*** Supplied records
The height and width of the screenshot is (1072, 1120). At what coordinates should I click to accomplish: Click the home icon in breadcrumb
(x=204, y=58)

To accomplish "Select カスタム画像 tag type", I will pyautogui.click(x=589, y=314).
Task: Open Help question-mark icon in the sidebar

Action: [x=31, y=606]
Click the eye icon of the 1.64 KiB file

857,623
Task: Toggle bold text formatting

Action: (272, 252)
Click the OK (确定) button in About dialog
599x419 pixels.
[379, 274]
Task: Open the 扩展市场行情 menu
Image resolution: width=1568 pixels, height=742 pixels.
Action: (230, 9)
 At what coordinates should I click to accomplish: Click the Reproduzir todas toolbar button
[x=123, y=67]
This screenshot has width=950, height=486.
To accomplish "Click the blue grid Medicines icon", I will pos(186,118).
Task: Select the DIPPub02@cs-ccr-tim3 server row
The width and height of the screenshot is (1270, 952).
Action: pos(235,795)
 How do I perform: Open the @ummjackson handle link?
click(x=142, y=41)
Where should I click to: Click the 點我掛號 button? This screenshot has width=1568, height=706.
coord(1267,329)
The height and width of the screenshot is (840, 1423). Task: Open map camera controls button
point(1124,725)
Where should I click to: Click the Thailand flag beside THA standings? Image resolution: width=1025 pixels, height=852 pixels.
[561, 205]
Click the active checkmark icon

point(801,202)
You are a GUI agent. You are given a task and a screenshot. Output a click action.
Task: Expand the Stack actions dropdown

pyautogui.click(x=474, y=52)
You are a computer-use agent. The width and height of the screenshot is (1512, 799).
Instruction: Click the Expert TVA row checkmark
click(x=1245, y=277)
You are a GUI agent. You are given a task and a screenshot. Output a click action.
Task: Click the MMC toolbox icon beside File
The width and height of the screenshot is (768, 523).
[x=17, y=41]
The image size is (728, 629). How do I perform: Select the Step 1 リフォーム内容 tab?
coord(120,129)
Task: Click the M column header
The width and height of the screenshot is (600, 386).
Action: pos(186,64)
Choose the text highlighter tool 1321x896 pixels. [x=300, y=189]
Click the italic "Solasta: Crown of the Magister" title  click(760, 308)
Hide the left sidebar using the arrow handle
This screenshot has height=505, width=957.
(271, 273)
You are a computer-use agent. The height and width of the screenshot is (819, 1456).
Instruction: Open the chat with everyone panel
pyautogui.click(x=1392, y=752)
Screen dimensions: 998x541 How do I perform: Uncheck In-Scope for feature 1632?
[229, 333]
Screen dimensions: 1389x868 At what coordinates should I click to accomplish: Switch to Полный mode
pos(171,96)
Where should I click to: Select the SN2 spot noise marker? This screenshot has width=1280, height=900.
******
Copy all of the data above line for line, keeping every character as it stands.

▶ Task output
The height and width of the screenshot is (1072, 1120). At what coordinates should I click to accomplish: Click the home icon in breadcrumb
(x=204, y=58)

To accomplish "Select カスタム画像 tag type", I will pyautogui.click(x=589, y=314).
Task: Open Help question-mark icon in the sidebar

Action: [x=31, y=606]
Click the eye icon of the 1.64 KiB file

857,623
Task: Toggle bold text formatting

Action: (272, 252)
Click the OK (确定) button in About dialog
599x419 pixels.
[379, 274]
Task: Open the 扩展市场行情 menu
Image resolution: width=1568 pixels, height=742 pixels.
Action: (230, 9)
 At what coordinates should I click to accomplish: Click the Reproduzir todas toolbar button
[x=123, y=67]
This screenshot has width=950, height=486.
To accomplish "Click the blue grid Medicines icon", I will pos(186,118).
Task: Select the DIPPub02@cs-ccr-tim3 server row
The width and height of the screenshot is (1270, 952).
Action: pos(235,795)
 How do I perform: Open the @ummjackson handle link?
click(x=142, y=41)
Where should I click to: Click the 點我掛號 button? This screenshot has width=1568, height=706.
coord(1267,329)
The height and width of the screenshot is (840, 1423). Task: Open map camera controls button
point(1124,725)
Where should I click to: Click the Thailand flag beside THA standings? Image resolution: width=1025 pixels, height=852 pixels.
[561, 205]
Click the active checkmark icon

point(801,202)
You are a GUI agent. You are given a task and a screenshot. Output a click action.
Task: Expand the Stack actions dropdown

pyautogui.click(x=474, y=52)
You are a computer-use agent. The width and height of the screenshot is (1512, 799).
Instruction: Click the Expert TVA row checkmark
click(x=1245, y=277)
You are a GUI agent. You are given a task and a screenshot. Output a click action.
Task: Click the MMC toolbox icon beside File
The width and height of the screenshot is (768, 523).
[x=17, y=41]
The image size is (728, 629). How do I perform: Select the Step 1 リフォーム内容 tab?
coord(120,129)
Task: Click the M column header
The width and height of the screenshot is (600, 386).
Action: pos(186,64)
Choose the text highlighter tool 1321x896 pixels. [x=300, y=189]
Click the italic "Solasta: Crown of the Magister" title  click(760, 308)
Hide the left sidebar using the arrow handle
This screenshot has height=505, width=957.
(271, 273)
You are a computer-use agent. The height and width of the screenshot is (819, 1456).
Instruction: Open the chat with everyone panel
pyautogui.click(x=1392, y=752)
Screen dimensions: 998x541 How do I perform: Uncheck In-Scope for feature 1632?
[229, 333]
Screen dimensions: 1389x868 At what coordinates should I click to accomplish: Switch to Полный mode
pos(171,96)
Where should I click to: Select the SN2 spot noise marker? This screenshot has width=1280, height=900.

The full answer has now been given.